TD applied to sever the claim for Section B benefits from the other claims. It also sought to have the claims for each accident tried separately. CAA brought a similar motion. The court severed the claims for policy benefits from the claims of induced breach of contract and bad faith. It denied the request for separate trials for each accident.
Shanks appealed, arguing that the threshold test for bifurcation, described in Walsh v. Nicholls, 2004 NBCA 59, was biased against plaintiffs. The Court of Appeal clarified the proper test. It rejected any suggestion that “exceptional or special circumstances” were required for severance. The test is whether it is “just and convenient” to sever the issues. According to the Court of Appeal, it was “just and convenient” to sever the more simple issue of insurance coverage from the more complicated issues involving bad faith and induced breach of contract. This was a matter of “common sense”, since the determination of the coverage issue might put an end to the entire action.
Driving while under the influence does not necessarily exclude coverage
– Conrad v. Wawanesa Mutual Insurance Company, 2015 NBQB 14
Conrad and her friend, Rideout, were out at a pub. Rideout said she was able to drive Conrad’s car. While operating the vehicle, Rideout rear-ended another car. Rideout’s breathalyzer samples showed a blood alcohol level of .200. Rideout was charged with impaired driving, but the charges were later dropped. Wawanesa denied coverage for the damages to Conrad’s vehicle, arguing that Conrad had allowed Rideout to drive the vehicle while Rideout was under the influence of alcohol. In addition to suing for coverage, Conrad alleged bad faith.

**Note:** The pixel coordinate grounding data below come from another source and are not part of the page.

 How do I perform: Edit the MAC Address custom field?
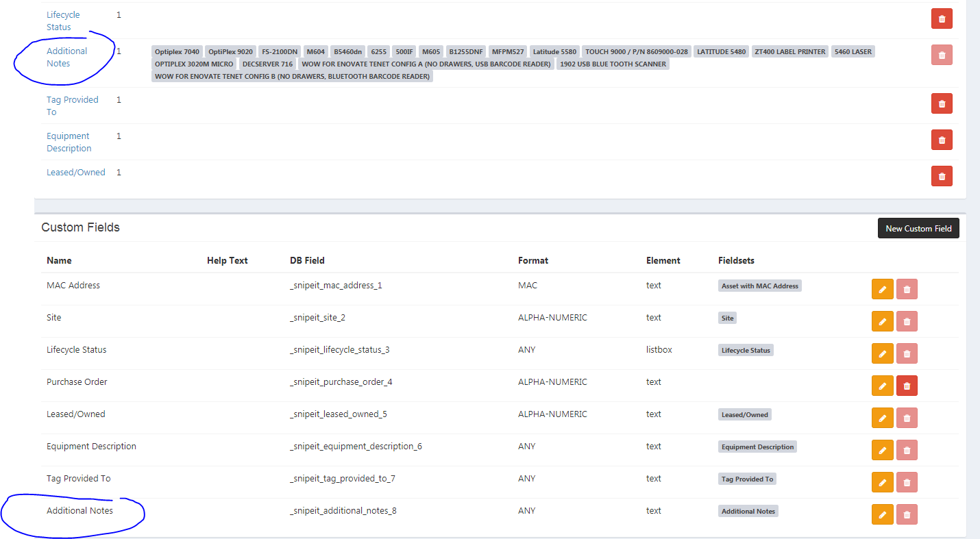pos(882,289)
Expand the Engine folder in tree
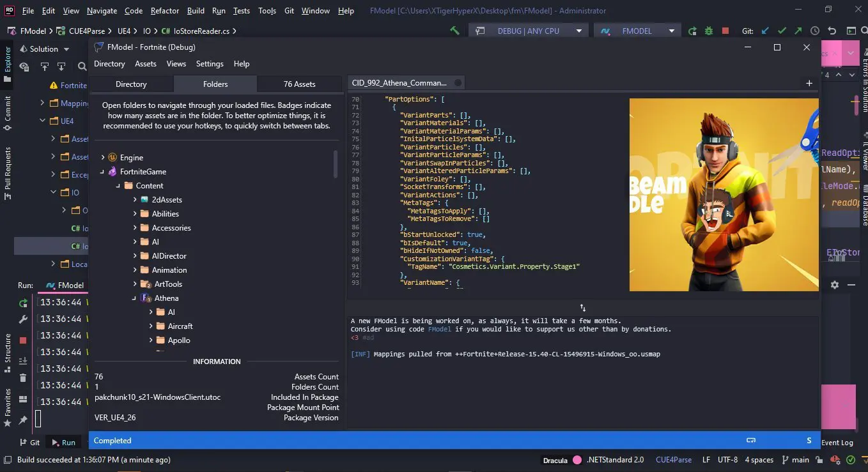This screenshot has height=472, width=868. coord(103,157)
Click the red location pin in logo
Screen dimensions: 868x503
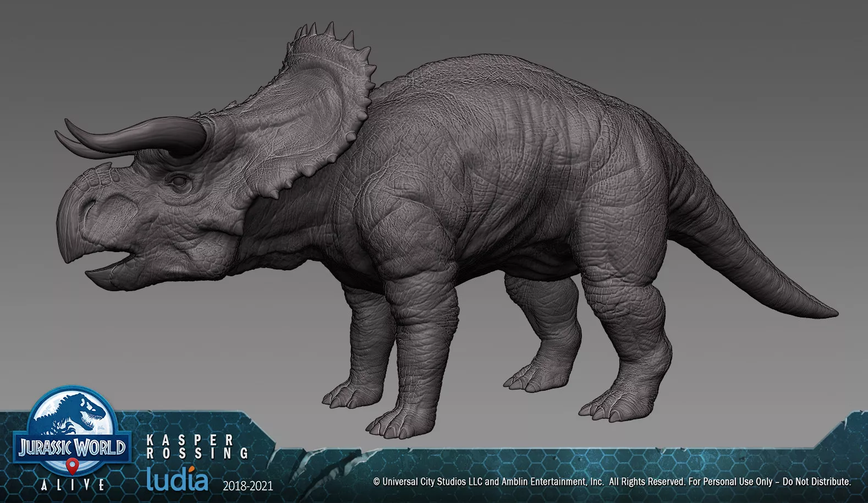pos(72,467)
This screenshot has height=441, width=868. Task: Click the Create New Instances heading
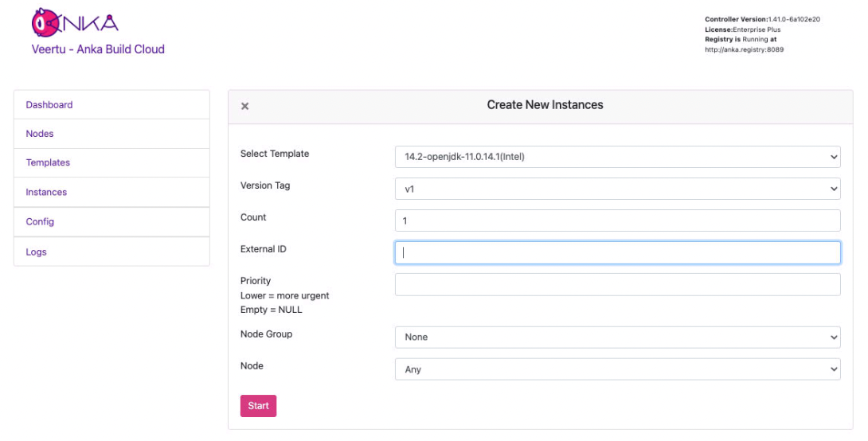[545, 105]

The court held that impairment by intoxicating liquor does not, by itself, satisfy the test under the exclusion. The test is whether the impairment was to such an extent as to render the driver incapable of proper control of the vehicle. Despite the breathalyzer samples and the police officer’s testimony that Rideout showed signs of intoxication, the court found that Wawanesa had not established that Rideout was rendered incapable of proper control of the car. Furthermore, Wawanesa would have to prove that it was reasonably foreseeable to Conrad that Rideout would be incapable of proper control of the vehicle due to impairment. This onus was not met. Conrad had considered Rideout’s usual behavior when intoxicated but felt that Rideout was not impaired, and Conrad did not observe Rideout driving improperly. Finally, the court dismissed the claim of bad faith. While Wawanesa did not correctly interpret the policy in light of the facts, that did not necessarily amount to bad faith. There was, after all, evidence of intoxication and conflicting evidence.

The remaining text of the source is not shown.